APPLY WHAT YOU READ
(a) According to the text about Greg Graffin, which university granted his Ph.D. in Evolutionary Biology?
(b) Pick up the piece on Greg Graffin and naturalism after its final sentence and keep writing it in the same voice.

TEXT UNDER STUDY
== Segment start ==

Greg Graffin is the lead singer for the punk rock band Bad Religion. He's also the owner of a Ph.D in Evolutionary Biology from Cornell University and is currently working on a study of the philosophical beliefs of prominent evolutionists. Graffin believes that philosophical naturalism is a highly satisfying substitute religion. He writes:
The most important feature of evolutionary biology is its integrated view of humankind's place in nature that easily lends itself to a deeply satisfying metaphysics based entirely on materialist principles. This provision, coupled with the observation that theology has lost so much of its appeal to the average citizen, leads to the controversial conclusion that, in the modern world, Naturalism is a substitute for, and provides all the benefits of, traditional religion. If the naturalists have their day, theism is effectively dead.
He is surely right that naturalism is a religion, but he is just as surely wrong that it is as metaphysically satisfying as traditional belief, and his claim that it provides all the benefits of traditional religion is incomprehensible. Here's why. If naturalism is true, i.e. God either doesn't exist or is irrelevant to the cosmos, then death is almost certainly the end of personal existence. If that is so, then there can be no ultimate meaning or significance to our lives, there can be no non-arbitrary ground for moral judgment, there can be no basis for human dignity or human rights, there can be no hope that true justice exists, there can be no reason to think that love is anything more than a biochemical epiphenomena, and there can be no answers to life's biggest questions, except that "life is a tale told by an idiot full of sound and fury, signifying nothing." We live for a moment and then we're gone, and nothing we do will have mattered in any truly significant way. Naturalism, in other words, is the overture to nihilism.

== Segment end ==

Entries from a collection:
== Segment start ==

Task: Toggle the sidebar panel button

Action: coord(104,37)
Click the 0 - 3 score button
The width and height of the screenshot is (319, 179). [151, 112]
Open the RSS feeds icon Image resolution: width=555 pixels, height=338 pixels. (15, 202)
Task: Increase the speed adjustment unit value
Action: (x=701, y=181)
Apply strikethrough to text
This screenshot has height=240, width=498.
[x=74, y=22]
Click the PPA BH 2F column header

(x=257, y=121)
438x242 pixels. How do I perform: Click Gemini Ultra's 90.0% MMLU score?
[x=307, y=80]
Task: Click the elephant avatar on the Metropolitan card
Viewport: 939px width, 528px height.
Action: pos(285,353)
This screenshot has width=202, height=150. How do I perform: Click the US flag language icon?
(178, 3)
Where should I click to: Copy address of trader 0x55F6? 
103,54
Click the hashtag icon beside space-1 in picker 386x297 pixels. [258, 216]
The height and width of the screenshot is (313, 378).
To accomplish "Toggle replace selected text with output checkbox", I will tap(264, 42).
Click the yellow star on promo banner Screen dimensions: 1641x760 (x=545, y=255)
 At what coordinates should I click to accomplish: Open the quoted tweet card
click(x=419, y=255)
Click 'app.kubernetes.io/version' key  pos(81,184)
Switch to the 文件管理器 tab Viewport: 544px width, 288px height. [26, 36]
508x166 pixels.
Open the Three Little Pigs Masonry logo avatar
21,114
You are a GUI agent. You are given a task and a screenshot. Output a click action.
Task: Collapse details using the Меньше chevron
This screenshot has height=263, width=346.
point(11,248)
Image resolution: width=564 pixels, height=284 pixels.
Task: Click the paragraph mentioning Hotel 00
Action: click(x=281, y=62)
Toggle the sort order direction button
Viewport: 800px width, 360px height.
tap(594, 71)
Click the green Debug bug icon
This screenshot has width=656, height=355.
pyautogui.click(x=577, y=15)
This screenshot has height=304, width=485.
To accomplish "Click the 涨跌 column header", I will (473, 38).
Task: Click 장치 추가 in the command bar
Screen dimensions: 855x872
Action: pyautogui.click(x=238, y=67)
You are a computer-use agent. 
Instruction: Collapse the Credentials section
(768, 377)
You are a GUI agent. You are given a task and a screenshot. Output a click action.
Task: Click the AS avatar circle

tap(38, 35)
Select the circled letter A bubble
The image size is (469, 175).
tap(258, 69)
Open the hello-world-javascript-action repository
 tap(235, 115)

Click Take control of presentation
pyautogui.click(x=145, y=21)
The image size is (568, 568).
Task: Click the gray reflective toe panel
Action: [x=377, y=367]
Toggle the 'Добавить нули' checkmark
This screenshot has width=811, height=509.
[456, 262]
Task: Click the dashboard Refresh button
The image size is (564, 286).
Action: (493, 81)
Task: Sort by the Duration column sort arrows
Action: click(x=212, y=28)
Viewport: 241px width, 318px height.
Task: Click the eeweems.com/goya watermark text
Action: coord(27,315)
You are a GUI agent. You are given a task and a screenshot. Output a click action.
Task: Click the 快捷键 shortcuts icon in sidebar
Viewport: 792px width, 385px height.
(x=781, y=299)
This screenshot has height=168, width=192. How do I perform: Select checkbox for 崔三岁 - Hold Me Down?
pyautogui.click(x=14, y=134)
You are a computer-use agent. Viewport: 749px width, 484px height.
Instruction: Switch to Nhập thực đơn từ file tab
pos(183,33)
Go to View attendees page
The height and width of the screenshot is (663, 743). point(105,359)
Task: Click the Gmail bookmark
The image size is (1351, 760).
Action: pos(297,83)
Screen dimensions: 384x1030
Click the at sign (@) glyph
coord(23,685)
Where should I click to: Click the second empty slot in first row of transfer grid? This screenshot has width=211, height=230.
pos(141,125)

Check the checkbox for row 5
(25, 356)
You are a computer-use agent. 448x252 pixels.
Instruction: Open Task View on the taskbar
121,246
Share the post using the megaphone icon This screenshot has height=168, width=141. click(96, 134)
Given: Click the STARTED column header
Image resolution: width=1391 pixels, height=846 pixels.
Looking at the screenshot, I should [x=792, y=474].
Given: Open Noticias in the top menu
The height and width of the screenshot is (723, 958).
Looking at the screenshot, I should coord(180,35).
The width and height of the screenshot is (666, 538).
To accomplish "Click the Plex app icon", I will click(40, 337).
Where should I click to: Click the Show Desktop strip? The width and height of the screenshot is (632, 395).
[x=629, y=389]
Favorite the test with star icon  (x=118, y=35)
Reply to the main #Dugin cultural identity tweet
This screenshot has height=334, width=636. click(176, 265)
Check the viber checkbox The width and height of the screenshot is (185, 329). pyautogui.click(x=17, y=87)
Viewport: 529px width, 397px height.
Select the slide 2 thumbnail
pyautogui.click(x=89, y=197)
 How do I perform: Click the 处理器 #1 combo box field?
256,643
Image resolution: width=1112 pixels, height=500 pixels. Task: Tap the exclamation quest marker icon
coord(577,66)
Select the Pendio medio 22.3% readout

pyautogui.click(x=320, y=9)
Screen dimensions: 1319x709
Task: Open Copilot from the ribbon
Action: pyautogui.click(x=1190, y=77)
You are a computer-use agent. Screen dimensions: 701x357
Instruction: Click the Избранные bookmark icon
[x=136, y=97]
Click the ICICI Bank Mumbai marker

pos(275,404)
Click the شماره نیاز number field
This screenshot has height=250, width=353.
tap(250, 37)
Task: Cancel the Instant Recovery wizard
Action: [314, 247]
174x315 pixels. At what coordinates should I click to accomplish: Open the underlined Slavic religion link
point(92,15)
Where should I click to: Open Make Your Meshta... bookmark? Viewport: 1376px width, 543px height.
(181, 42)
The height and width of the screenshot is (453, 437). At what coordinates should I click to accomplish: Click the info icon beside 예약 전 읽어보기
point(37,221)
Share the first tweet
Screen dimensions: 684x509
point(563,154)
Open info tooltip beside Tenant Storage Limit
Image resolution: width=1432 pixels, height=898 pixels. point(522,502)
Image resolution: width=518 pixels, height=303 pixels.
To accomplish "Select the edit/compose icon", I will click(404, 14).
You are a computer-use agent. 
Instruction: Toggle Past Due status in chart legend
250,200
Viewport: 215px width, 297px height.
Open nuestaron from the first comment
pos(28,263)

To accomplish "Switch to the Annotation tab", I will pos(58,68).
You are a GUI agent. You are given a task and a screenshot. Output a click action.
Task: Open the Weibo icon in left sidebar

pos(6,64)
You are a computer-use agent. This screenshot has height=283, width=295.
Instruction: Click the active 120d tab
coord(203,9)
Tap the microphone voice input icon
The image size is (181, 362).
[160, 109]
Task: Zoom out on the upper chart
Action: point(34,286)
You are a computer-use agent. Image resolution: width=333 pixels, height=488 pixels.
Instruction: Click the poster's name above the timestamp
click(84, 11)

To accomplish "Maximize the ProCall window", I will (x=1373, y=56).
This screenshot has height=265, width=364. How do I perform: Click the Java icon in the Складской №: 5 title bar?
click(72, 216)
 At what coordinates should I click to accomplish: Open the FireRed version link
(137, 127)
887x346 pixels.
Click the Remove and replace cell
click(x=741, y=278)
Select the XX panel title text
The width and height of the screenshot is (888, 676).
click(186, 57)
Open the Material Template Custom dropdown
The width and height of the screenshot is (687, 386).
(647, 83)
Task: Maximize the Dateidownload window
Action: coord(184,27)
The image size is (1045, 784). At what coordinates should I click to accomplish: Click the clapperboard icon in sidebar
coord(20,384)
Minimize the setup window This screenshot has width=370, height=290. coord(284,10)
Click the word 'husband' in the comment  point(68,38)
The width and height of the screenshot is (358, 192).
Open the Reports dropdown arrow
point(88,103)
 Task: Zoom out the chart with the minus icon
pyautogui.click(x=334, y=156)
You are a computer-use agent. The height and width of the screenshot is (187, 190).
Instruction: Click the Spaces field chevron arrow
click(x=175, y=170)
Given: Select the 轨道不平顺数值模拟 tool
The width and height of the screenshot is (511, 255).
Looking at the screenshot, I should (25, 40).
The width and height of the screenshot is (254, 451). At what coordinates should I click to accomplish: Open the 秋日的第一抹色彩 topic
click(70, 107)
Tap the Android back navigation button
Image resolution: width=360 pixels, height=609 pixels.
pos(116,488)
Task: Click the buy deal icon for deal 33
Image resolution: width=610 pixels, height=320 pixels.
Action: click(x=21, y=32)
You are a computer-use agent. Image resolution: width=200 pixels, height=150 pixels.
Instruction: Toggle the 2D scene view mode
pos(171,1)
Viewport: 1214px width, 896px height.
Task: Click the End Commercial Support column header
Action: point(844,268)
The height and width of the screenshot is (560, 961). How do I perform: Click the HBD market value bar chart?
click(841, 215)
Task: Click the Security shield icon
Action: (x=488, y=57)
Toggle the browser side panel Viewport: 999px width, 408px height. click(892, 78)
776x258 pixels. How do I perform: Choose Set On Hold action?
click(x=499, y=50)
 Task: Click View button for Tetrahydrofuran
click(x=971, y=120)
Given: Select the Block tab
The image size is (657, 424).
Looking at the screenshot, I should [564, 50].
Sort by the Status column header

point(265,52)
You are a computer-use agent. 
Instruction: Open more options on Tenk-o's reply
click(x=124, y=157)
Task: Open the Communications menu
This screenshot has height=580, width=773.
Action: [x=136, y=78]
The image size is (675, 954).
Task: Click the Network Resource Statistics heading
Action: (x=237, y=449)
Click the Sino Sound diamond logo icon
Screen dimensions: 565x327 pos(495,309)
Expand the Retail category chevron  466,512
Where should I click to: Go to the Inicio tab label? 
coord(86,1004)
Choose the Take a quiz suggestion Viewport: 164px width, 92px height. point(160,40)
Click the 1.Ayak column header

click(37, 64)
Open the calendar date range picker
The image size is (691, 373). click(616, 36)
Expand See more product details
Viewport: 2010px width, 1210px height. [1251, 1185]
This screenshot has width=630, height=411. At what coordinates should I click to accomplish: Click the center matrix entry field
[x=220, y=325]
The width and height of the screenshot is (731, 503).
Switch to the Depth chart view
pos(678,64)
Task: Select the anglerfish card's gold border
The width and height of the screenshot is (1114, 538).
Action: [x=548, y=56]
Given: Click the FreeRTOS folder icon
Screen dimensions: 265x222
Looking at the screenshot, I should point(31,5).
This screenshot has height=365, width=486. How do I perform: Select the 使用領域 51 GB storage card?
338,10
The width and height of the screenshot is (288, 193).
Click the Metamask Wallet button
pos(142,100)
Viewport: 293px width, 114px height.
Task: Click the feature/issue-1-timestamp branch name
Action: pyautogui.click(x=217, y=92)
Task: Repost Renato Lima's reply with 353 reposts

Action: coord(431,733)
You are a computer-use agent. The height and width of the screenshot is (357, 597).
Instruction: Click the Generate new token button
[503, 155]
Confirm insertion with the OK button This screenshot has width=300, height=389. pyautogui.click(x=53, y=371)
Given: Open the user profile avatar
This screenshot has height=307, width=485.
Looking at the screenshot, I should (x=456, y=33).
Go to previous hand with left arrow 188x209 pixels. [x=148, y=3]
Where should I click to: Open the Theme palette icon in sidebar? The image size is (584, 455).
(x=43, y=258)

== Segment end ==

ANSWERS BY ITEM
(a) Cornell University.

(b)
Graffin states that: Theists do not appreciate hearing the vulgar truth of evolutionary theory, that mankind is no fallen angel, has no immortal soul, nor free will, and was not specially created. This may be the truth, and it is certainly vulgar, but one strives in vain to see the "benefit" in it. If it is true then it is a truth which brings us to the brink of the abyss of absurdity. It inspires nothing but despair. It sucks away all meaningful hope out of the life of anyone who bothers to reflect upon it for more than a few minutes.
Graffin continues by claiming that: By polling evolutionary biologists on these issues, the project will yield very satisfying results. It will tell us the degree to which evolutionary biologists believe in naturalism, and whether evolutionary biology can form the basis for an ethical system that is devoid of supernatural reasoning. This is a very odd sentence. After having categorically denied that we have free will he seeks an ethical system where ethics is impossible. There is no morally binding ethic to be found in natural selection. Mindless material forces cannot impose an ethic, and neither humans nor animals can be moral agents if their behavior is determined by their genes and their evolutionary history. If we have no free will our moral sense is an illusion, and the attempt to ground an ethics in evolution is a chimera. It inevitably reduces to an egoistic "might makes right" and can give no answer to the question why I should not harm my neighbor if doing so is in my self-interest.
It will be interesting to see the results of Graffin's study.